BRIEF ::
Using the entries that follow, write out the line containing "Home (97, 249)", the line containing "[Subscribe to this search] (662, 334)", and every line between them, exactly and nothing else.

DATA SECTION below:

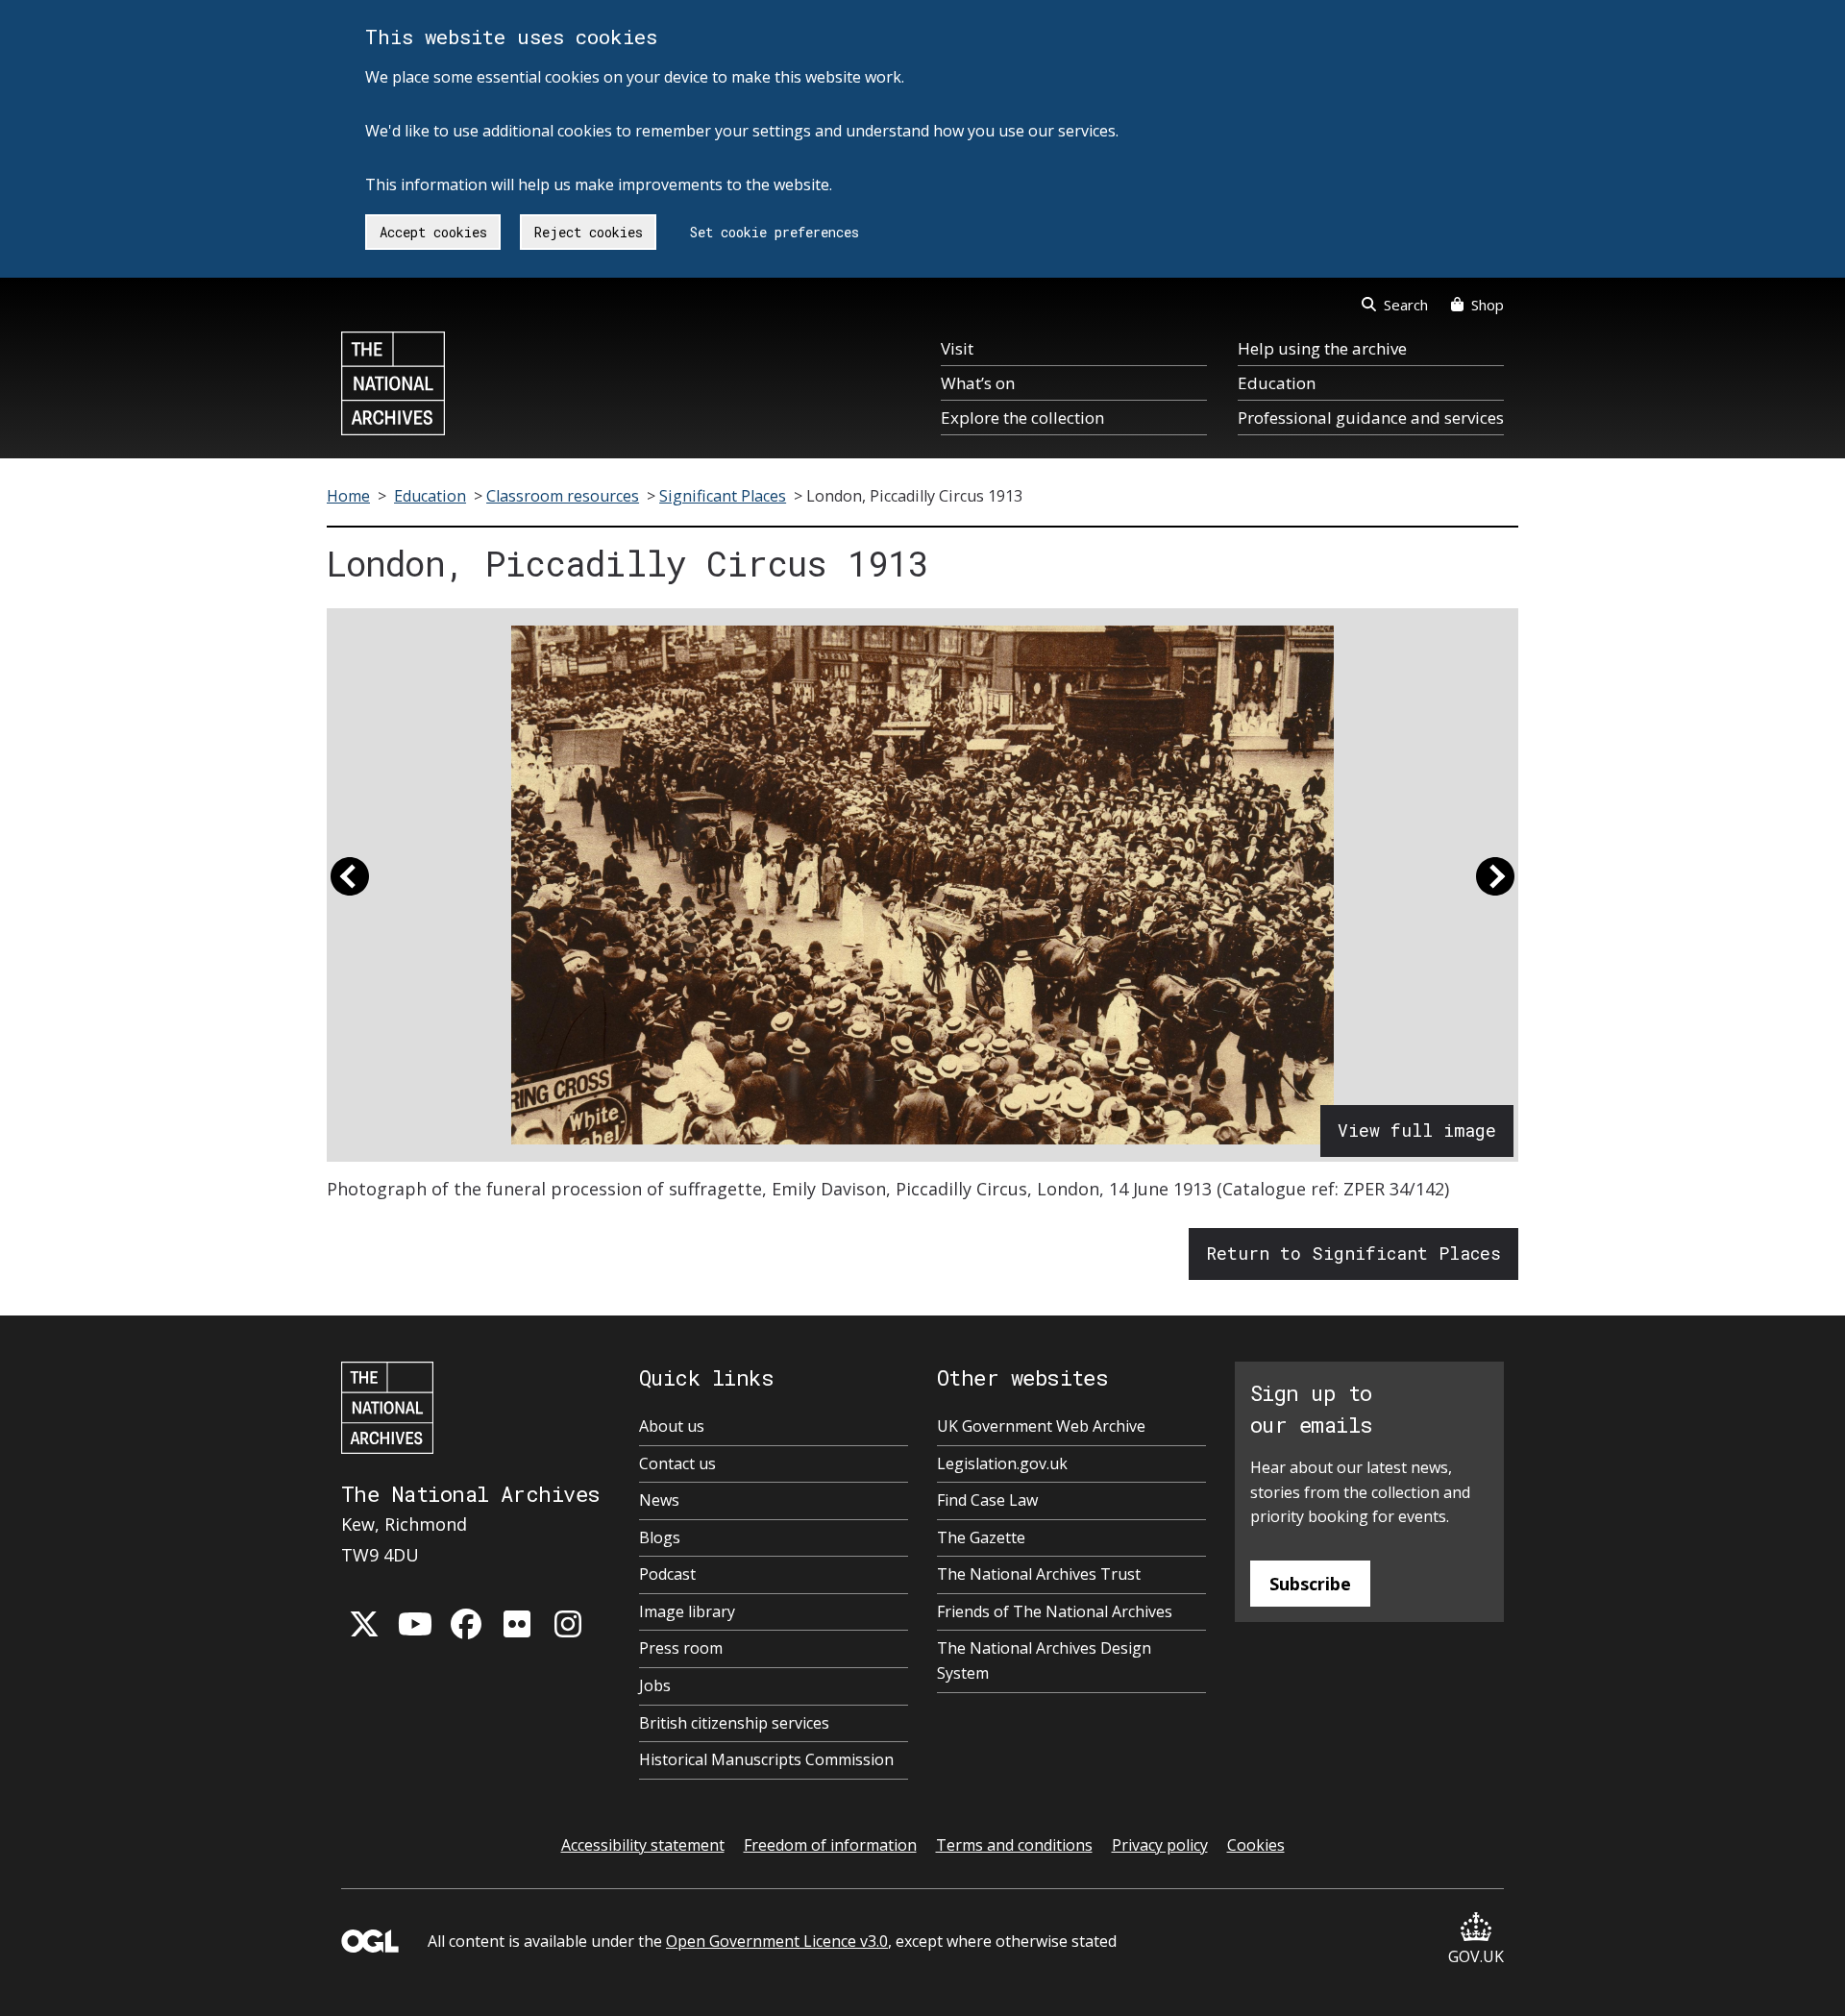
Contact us (677, 1463)
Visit (957, 348)
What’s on (978, 383)
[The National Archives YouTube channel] (415, 1624)
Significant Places (722, 495)
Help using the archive (1322, 348)
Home (348, 495)
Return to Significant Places (1353, 1253)
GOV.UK (1476, 1956)
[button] (350, 885)
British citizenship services (734, 1722)
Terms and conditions (1014, 1845)
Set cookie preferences (774, 232)
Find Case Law (987, 1500)
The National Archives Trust (1039, 1574)
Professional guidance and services (1371, 417)
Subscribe (1310, 1583)
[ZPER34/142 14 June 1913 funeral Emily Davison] (922, 885)
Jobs (655, 1685)
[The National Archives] (393, 383)
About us (671, 1426)
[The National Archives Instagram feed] (568, 1624)
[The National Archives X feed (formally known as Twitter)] (364, 1624)
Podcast (667, 1574)
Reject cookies (588, 232)
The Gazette (981, 1537)
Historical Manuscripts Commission (766, 1759)
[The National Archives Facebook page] (466, 1624)
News (659, 1500)
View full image (1417, 1130)
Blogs (659, 1537)
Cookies (1256, 1845)
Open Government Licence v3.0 (777, 1941)
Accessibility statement (643, 1845)
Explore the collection (1022, 417)
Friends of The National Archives (1054, 1611)
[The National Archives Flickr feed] (517, 1624)
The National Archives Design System (1044, 1660)
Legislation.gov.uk (1002, 1463)
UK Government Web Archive (1041, 1426)
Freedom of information (830, 1845)
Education (1277, 383)
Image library (687, 1611)
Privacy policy (1160, 1845)
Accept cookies (433, 232)
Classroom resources (562, 495)
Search (1406, 304)
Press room (681, 1648)
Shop (1487, 304)
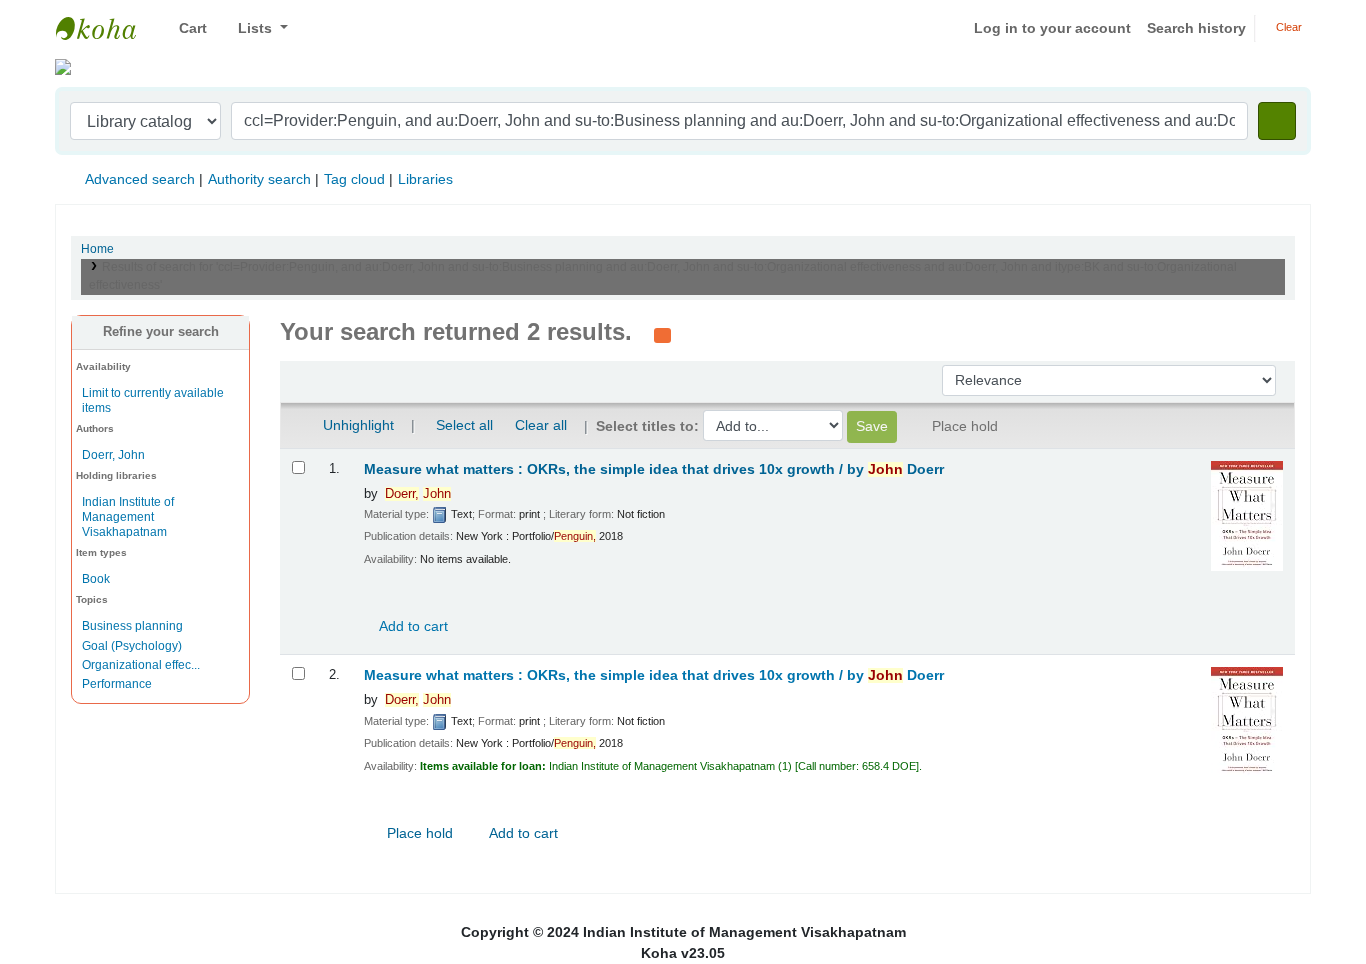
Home (97, 249)
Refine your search (161, 332)
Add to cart (412, 626)
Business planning (132, 626)
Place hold (418, 833)
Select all (464, 425)
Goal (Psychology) (132, 646)
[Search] (1277, 121)
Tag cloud (354, 179)
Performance (117, 684)
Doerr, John (113, 455)
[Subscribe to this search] (662, 334)
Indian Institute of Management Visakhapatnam (106, 28)
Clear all (541, 425)
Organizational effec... (141, 665)
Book (96, 579)
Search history (1196, 28)
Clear (1287, 27)
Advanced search (140, 179)
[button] (185, 28)
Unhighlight (356, 425)
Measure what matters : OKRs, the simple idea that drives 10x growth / (654, 469)
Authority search (259, 179)
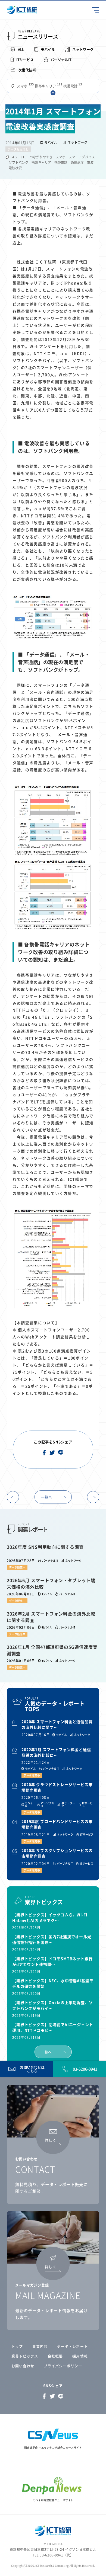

End of DATA SECTION.

WRITTEN RESPONSE ::
Home (97, 249)
Refine your search (161, 332)
Add to cart (412, 626)
Business planning (132, 626)
Place hold (418, 833)
Select all (464, 425)
Goal (Psychology) (132, 646)
[Search] (1277, 121)
Tag cloud (354, 179)
Performance (117, 684)
Doerr, John (113, 455)
[Subscribe to this search] (662, 334)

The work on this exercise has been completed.